PROVIDED MATERIAL:
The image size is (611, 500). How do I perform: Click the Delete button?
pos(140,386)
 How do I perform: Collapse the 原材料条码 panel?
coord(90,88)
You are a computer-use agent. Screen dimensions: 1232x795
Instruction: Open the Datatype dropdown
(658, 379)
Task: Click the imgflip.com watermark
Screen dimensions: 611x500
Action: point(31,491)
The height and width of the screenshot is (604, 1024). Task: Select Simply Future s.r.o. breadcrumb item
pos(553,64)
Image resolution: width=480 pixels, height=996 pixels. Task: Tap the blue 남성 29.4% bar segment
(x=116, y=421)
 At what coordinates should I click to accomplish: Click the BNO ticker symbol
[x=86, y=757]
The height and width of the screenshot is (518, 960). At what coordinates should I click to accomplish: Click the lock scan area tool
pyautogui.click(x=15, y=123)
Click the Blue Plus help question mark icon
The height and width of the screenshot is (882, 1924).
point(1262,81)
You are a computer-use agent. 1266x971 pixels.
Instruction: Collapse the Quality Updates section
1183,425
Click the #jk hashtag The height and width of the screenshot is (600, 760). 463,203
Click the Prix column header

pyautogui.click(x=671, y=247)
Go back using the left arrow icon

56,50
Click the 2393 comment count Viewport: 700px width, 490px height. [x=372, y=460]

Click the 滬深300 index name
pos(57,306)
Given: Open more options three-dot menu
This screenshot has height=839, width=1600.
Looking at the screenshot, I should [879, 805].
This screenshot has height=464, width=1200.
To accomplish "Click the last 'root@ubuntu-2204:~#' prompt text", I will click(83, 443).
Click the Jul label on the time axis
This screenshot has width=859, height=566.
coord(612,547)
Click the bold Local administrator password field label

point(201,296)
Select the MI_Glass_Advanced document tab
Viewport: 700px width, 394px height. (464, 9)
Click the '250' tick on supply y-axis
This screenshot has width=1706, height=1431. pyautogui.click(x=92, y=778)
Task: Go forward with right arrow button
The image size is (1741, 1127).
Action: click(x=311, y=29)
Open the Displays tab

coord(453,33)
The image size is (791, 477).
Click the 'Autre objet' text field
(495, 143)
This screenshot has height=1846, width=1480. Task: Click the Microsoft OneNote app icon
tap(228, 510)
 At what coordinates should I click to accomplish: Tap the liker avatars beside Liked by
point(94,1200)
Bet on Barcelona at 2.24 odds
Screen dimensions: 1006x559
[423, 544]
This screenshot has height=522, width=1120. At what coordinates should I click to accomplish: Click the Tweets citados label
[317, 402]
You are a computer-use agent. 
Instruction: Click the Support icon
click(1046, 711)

EXERCISE GOAL:
Answer with an exact copy of the lines from the one containing "At what coordinates should I click to accomplish: Tap" through the end of the entries above, leaving out everything before.

WRITTEN RESPONSE:
 At what coordinates should I click to accomplish: Tap the liker avatars beside Liked by
point(94,1200)
Bet on Barcelona at 2.24 odds
Screen dimensions: 1006x559
[423, 544]
This screenshot has height=522, width=1120. At what coordinates should I click to accomplish: Click the Tweets citados label
[317, 402]
You are a computer-use agent. 
Instruction: Click the Support icon
click(1046, 711)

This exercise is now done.